A Christian’s practice of prayer reveals much about their spiritual health, which is why bringing up the topic of prayer is never popular. The infrequency of our praying reveals that we do not understand our dependence on God. We perceive ourselves to be self-dependent, needing only an occasional leg up or an occasional favor from God, but we are utterly dependent on God for all things.
Everything that exists, from the food we eat to our most advanced technological devices, have come from what the Lord God has created. “All things were made through him, and without him was not anything made that was made” (John 1:3). We humbly pray, and God graciously provides.
The content of our prayers reveals that we have forgotten, or perhaps were never told, that when we came to faith in Christ, it was not we who invited Christ into our lives, but Christ who invited us into his life. Without that understanding, we regard Christ as our servant whom we summon through prayer to accomplish our purposes.

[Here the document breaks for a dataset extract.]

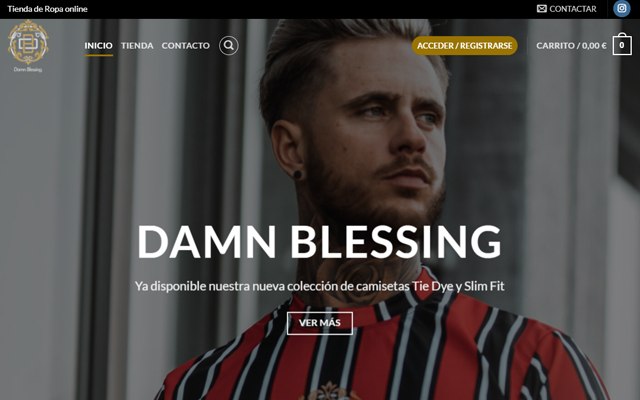
Task: Follow the CONTACTAR link in top bar
Action: (573, 9)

“You ask and do not receive, because you ask wrongly to spend it on your passions.” If we truly are in Christ, there should be in us a growing passion for Christ and the things of Christ, a persistent holy discontent until Christ’s purposes are accomplished to his great glory. It is far better to pray for Christ’s purposes to be accomplished.
Understand, I am not standing next to James with my finger pointed at you. I am standing beside you, exposed and without excuse, in Scripture’s revealing light. I need growth here. Recently, I had some lessons in prayer’s importance.
My leadership team and I at COMPASS were lamenting how we were not reaching young families. In one of those forehead-slapping epiphanies, we realized that we had not because we asked not. We began praying earnestly and God provided abundantly.
Later, I was struggling with my ministry workload and asked the team to join me in praying for God to send us ministry-equipped believers. God provided abundantly.
We were frustrated with our location, a comfortable worship space, but it lacks versatility and is situated behind a gate with a gate code. We diligently prayed and God has answered abundantly. I’ll tell you how he answered that prayer another time.